Rewrite the rows below with each "computer-use agent" changed to "screen assistant", keeping every other character the same.

--- Start Provided records ---

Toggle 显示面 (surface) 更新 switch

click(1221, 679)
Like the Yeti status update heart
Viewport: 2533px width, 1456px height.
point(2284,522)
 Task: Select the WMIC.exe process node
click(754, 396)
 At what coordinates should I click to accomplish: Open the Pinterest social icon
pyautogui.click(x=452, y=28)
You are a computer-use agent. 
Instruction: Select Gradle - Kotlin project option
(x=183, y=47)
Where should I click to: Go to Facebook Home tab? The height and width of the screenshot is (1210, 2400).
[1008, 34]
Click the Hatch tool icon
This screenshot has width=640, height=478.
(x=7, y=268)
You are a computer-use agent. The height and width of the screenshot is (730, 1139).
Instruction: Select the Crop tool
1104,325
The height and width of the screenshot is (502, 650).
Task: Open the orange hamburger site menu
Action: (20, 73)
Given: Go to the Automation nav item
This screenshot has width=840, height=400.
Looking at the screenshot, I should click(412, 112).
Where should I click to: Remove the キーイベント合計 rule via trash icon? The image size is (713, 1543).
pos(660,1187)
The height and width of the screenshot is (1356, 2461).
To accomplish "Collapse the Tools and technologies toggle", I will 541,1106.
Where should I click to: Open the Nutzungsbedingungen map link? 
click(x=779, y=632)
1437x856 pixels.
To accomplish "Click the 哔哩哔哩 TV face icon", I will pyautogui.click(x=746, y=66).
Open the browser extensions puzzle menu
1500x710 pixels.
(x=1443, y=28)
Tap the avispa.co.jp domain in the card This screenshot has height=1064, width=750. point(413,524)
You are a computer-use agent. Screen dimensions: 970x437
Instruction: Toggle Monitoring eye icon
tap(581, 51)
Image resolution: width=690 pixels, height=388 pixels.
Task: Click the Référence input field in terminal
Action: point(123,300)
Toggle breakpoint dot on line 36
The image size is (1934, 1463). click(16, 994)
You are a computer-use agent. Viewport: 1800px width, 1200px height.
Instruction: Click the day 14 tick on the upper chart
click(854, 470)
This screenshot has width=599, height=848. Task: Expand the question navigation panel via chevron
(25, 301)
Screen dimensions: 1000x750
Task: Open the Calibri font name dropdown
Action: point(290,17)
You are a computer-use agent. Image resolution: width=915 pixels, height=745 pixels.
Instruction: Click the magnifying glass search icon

--- End Provided records ---

Output:
Toggle 显示面 (surface) 更新 switch

click(1221, 679)
Like the Yeti status update heart
Viewport: 2533px width, 1456px height.
point(2284,522)
 Task: Select the WMIC.exe process node
click(754, 396)
 At what coordinates should I click to accomplish: Open the Pinterest social icon
pyautogui.click(x=452, y=28)
You are a screen assistant. 
Instruction: Select Gradle - Kotlin project option
(x=183, y=47)
Where should I click to: Go to Facebook Home tab? The height and width of the screenshot is (1210, 2400).
[1008, 34]
Click the Hatch tool icon
This screenshot has width=640, height=478.
(x=7, y=268)
You are a screen assistant. The height and width of the screenshot is (730, 1139).
Instruction: Select the Crop tool
1104,325
The height and width of the screenshot is (502, 650).
Task: Open the orange hamburger site menu
Action: (20, 73)
Given: Go to the Automation nav item
This screenshot has width=840, height=400.
Looking at the screenshot, I should click(412, 112).
Where should I click to: Remove the キーイベント合計 rule via trash icon? The image size is (713, 1543).
pos(660,1187)
The height and width of the screenshot is (1356, 2461).
To accomplish "Collapse the Tools and technologies toggle", I will 541,1106.
Where should I click to: Open the Nutzungsbedingungen map link? 
click(x=779, y=632)
1437x856 pixels.
To accomplish "Click the 哔哩哔哩 TV face icon", I will pyautogui.click(x=746, y=66).
Open the browser extensions puzzle menu
1500x710 pixels.
(x=1443, y=28)
Tap the avispa.co.jp domain in the card This screenshot has height=1064, width=750. point(413,524)
You are a screen assistant. Screen dimensions: 970x437
Instruction: Toggle Monitoring eye icon
tap(581, 51)
Image resolution: width=690 pixels, height=388 pixels.
Task: Click the Référence input field in terminal
Action: point(123,300)
Toggle breakpoint dot on line 36
The image size is (1934, 1463). click(16, 994)
You are a screen assistant. Viewport: 1800px width, 1200px height.
Instruction: Click the day 14 tick on the upper chart
click(854, 470)
This screenshot has width=599, height=848. Task: Expand the question navigation panel via chevron
(25, 301)
Screen dimensions: 1000x750
Task: Open the Calibri font name dropdown
Action: point(290,17)
You are a screen assistant. Image resolution: width=915 pixels, height=745 pixels.
Instruction: Click the magnifying glass search icon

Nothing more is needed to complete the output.